BLORA, Lingkarjateng.id – Bupati Blora, Arief Rohman, mencopot Agus Listiyono dari jabatannya sebagai Pelaksana tugas (Plt) Sekretaris Dewan (Sekwan) DPRD Blora setelah yang bersangkutan terbukti menggunakan mobil dinas untuk kepentingan pribadi saat momentum Lebaran.
Arief menegaskan keputusan tersebut sebagai bentuk ketegasan Pemerintah Kabupaten (Pemkab) Blora terhadap pelanggaran yang dilakukan pejabat daerah.
“Pergantian dilakukan sebagai bentuk ketegasan pemerintah daerah agar fasilitas negara tidak disalahgunakan,” ujarnya di Blora, Rabu, 1 April 2026.
Arief menjelaskan, keputusan pergantian tersebut mulai berlaku per 1 April 2026 setelah surat keputusan resmi ditandatangani. Posisi Plt Sekwan kini diisi oleh Asisten III Sekretariat Daerah Kabupaten Blora.

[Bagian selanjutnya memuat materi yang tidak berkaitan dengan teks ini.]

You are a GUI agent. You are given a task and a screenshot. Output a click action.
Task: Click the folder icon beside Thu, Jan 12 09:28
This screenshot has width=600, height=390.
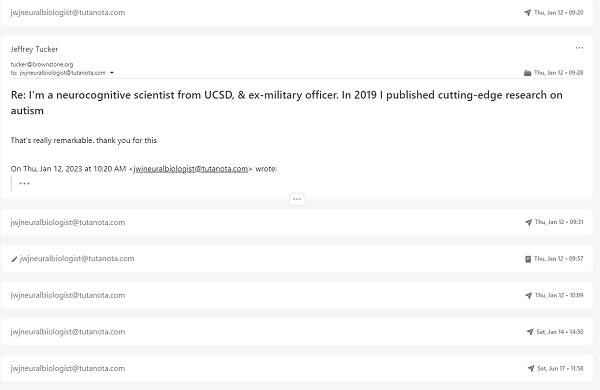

Menurutnya, langkah tersebut diambil setelah Agus Listiyono mengakui kesalahan serta menyampaikan permintaan maaf kepada publik atas penggunaan kendaraan dinas berpelat merah untuk keperluan pribadi.
Selain pencopotan jabatan, Pemkab Blora juga menjatuhkan sanksi berupa surat teguran kepada yang bersangkutan.
“Sebagai bentuk ketegasan supaya ke depan tidak ada lagi yang memanfaatkan fasilitas negara untuk kepentingan pribadi, kami juga sudah memberikan surat teguran,” katanya.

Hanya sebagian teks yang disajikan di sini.